# start of Material shown

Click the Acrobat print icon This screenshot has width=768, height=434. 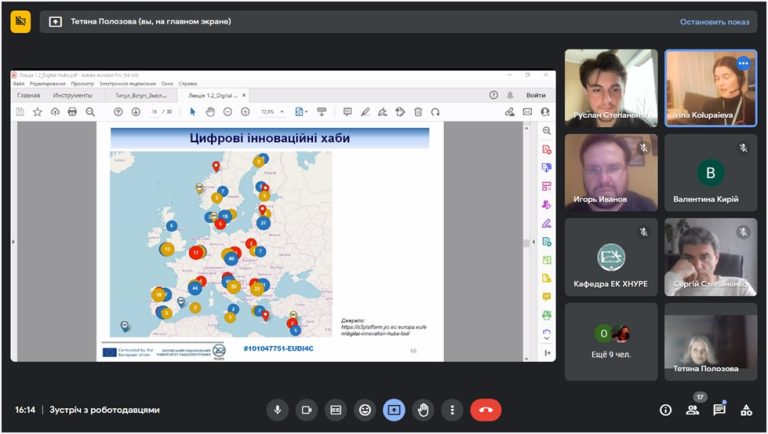[x=72, y=112]
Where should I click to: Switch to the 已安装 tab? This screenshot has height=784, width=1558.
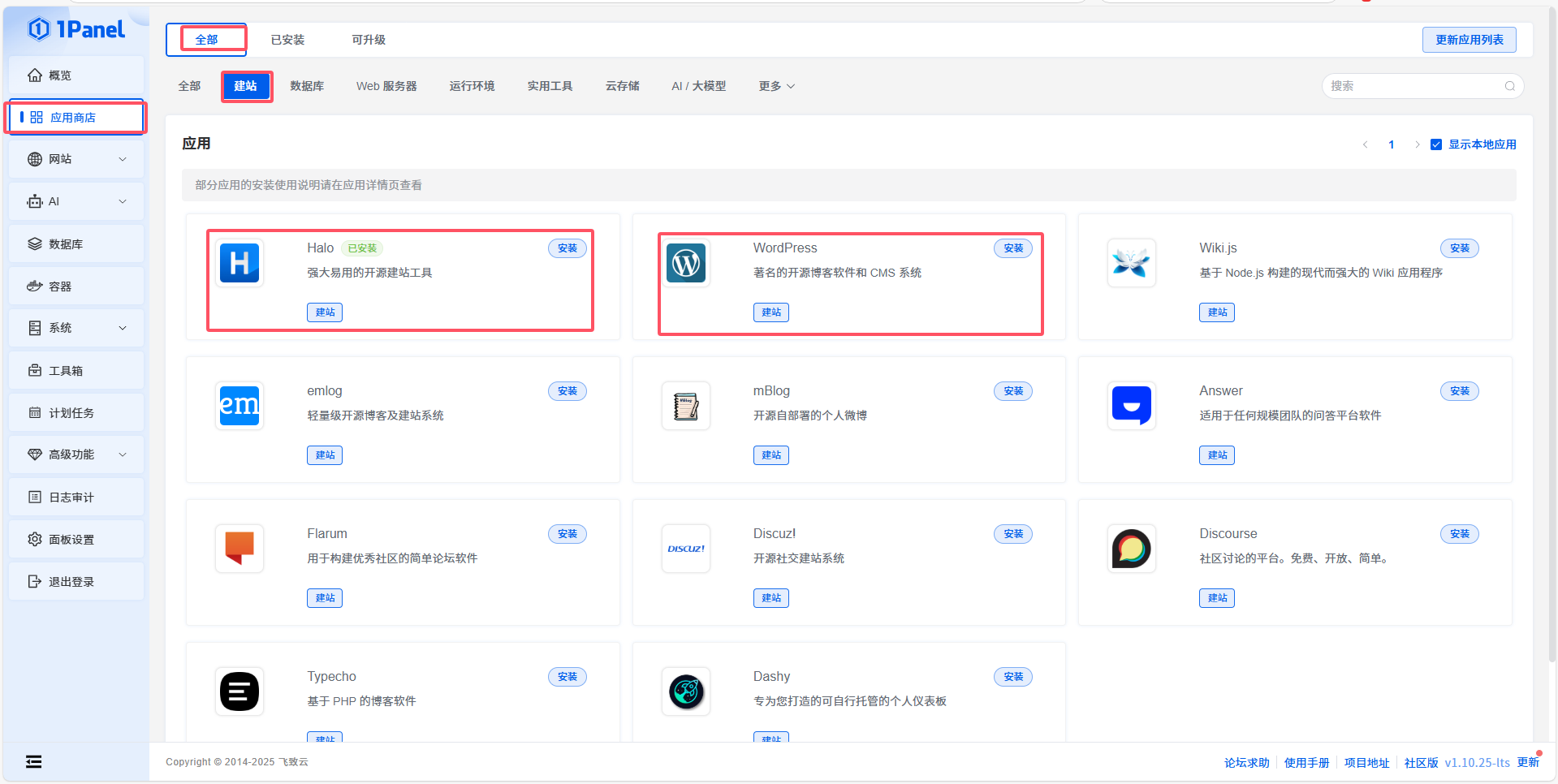287,40
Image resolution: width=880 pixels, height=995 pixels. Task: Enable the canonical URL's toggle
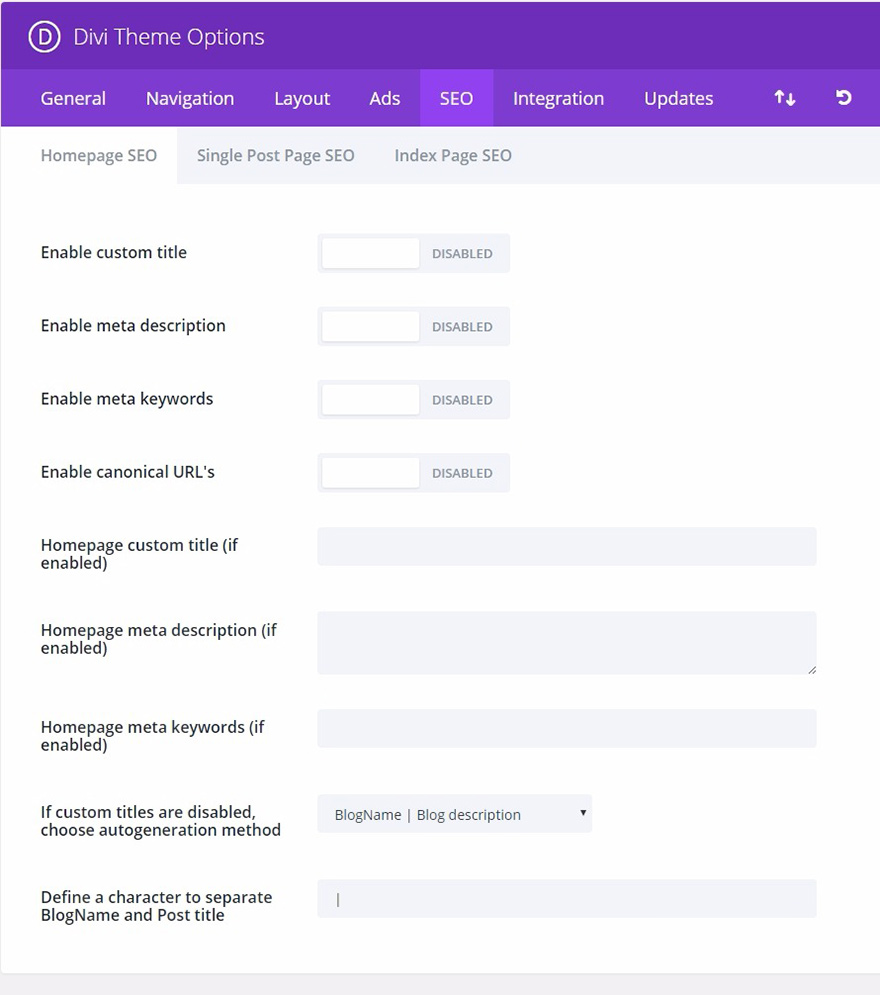pos(370,472)
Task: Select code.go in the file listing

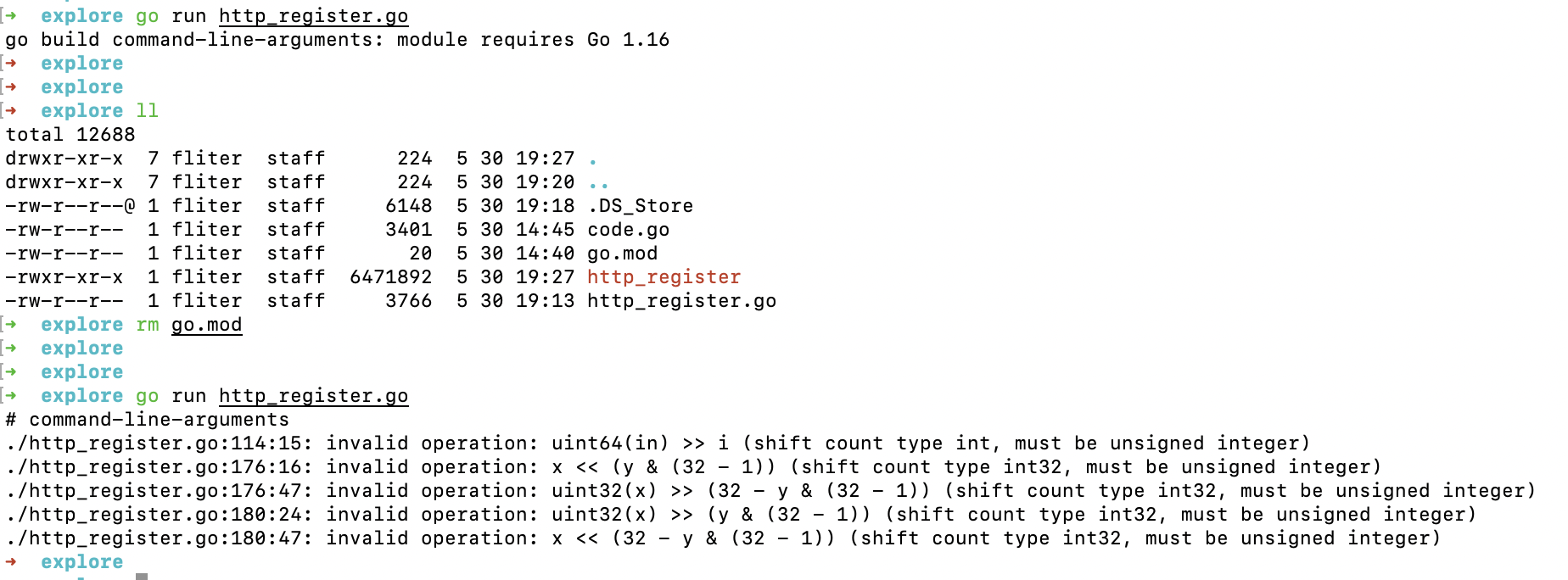Action: [628, 230]
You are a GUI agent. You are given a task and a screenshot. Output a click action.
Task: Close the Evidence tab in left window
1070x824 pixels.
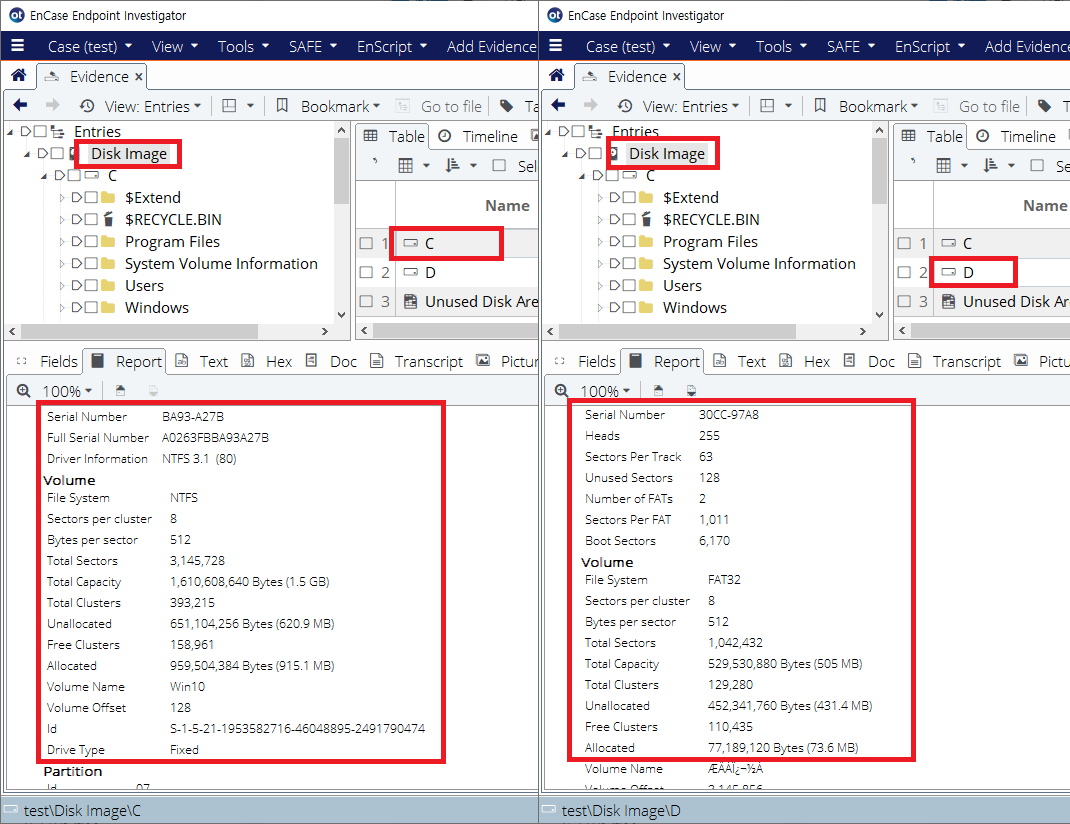pyautogui.click(x=139, y=77)
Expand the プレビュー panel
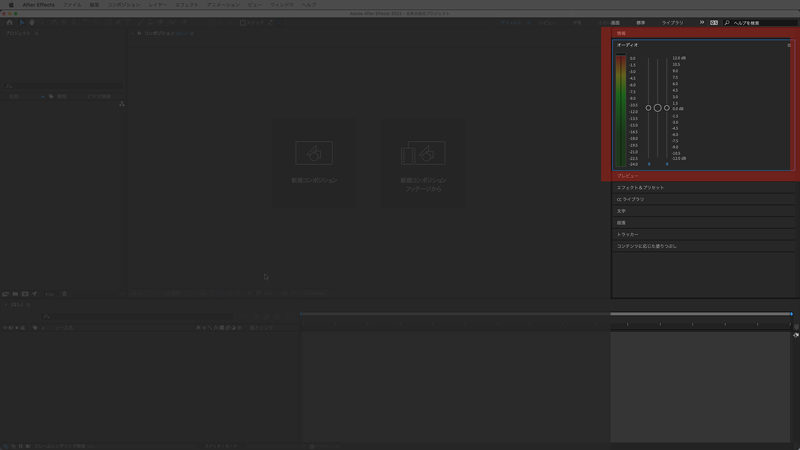 pyautogui.click(x=628, y=175)
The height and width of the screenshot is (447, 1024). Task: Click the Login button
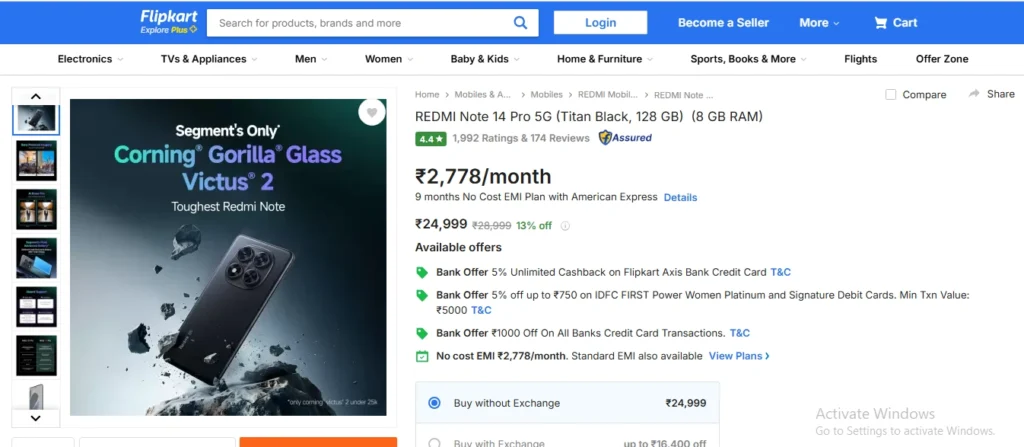600,23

# end of Material shown

* Written problem:
Edit the records from the line with "Expand the プレビュー panel" through the end, replacing "Login" with "Sign In" and changing nothing else. Return only those lines, without the pictures.

* Task output:
Expand the プレビュー panel
 pyautogui.click(x=628, y=175)
The height and width of the screenshot is (447, 1024). Task: Click the Sign In button
600,23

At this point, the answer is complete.